START Material for this task

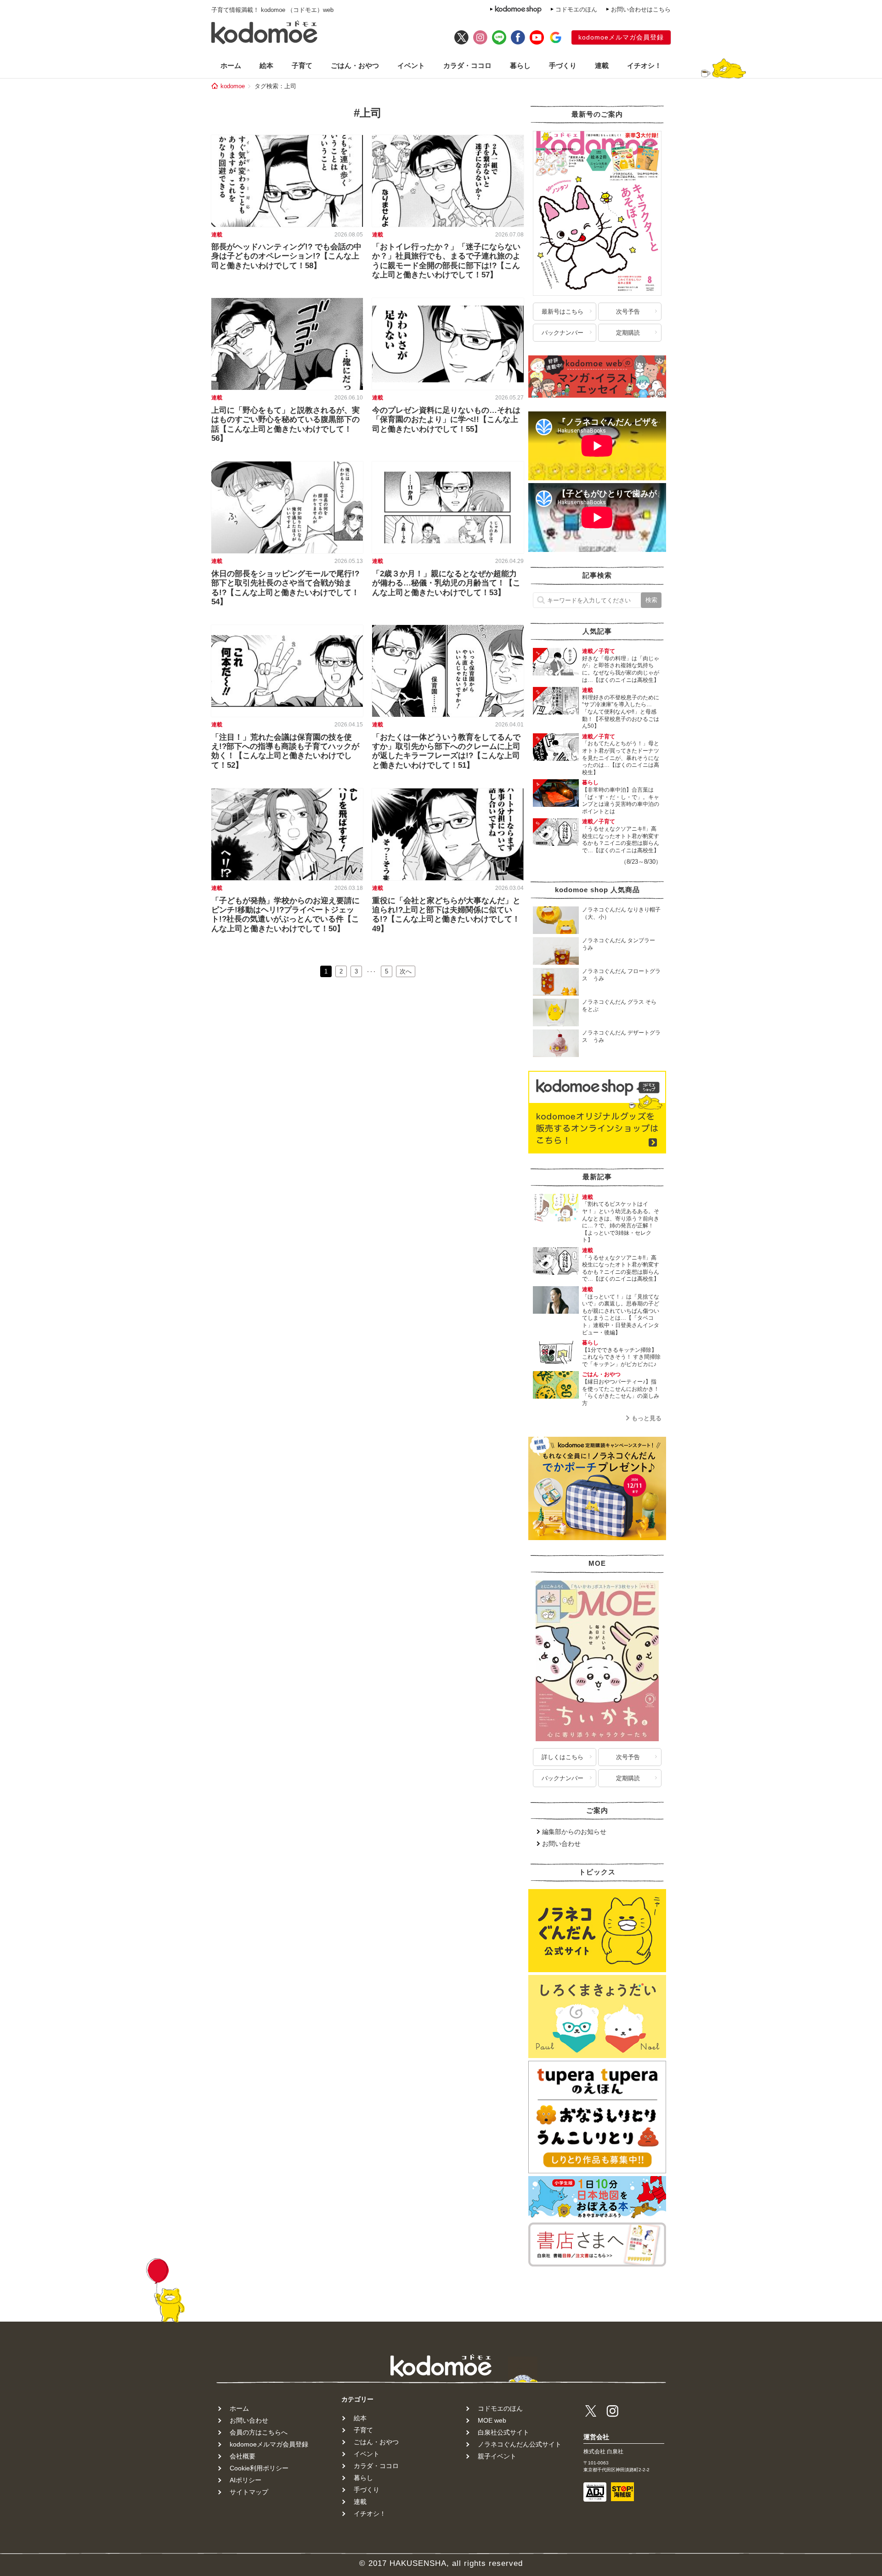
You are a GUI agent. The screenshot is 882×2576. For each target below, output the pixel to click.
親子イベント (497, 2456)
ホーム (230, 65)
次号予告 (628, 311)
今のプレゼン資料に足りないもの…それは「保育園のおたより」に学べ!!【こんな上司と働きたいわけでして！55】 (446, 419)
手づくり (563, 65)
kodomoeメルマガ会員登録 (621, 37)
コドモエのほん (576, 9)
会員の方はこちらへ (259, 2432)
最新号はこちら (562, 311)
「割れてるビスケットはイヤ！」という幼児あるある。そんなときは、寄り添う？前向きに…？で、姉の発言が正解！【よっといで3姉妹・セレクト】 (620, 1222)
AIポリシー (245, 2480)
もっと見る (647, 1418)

END Material for this task

=== Action item ===
Exactly and exclusively, repeat the lines from the line that contains "親子イベント (497, 2456)" through the end of the records, both ends included.

=== Output for this task ===
親子イベント (497, 2456)
ホーム (230, 65)
次号予告 (628, 311)
今のプレゼン資料に足りないもの…それは「保育園のおたより」に学べ!!【こんな上司と働きたいわけでして！55】 (446, 419)
手づくり (563, 65)
kodomoeメルマガ会員登録 (621, 37)
コドモエのほん (576, 9)
会員の方はこちらへ (259, 2432)
最新号はこちら (562, 311)
「割れてるビスケットはイヤ！」という幼児あるある。そんなときは、寄り添う？前向きに…？で、姉の発言が正解！【よっといで3姉妹・セレクト】 (620, 1222)
AIポリシー (245, 2480)
もっと見る (647, 1418)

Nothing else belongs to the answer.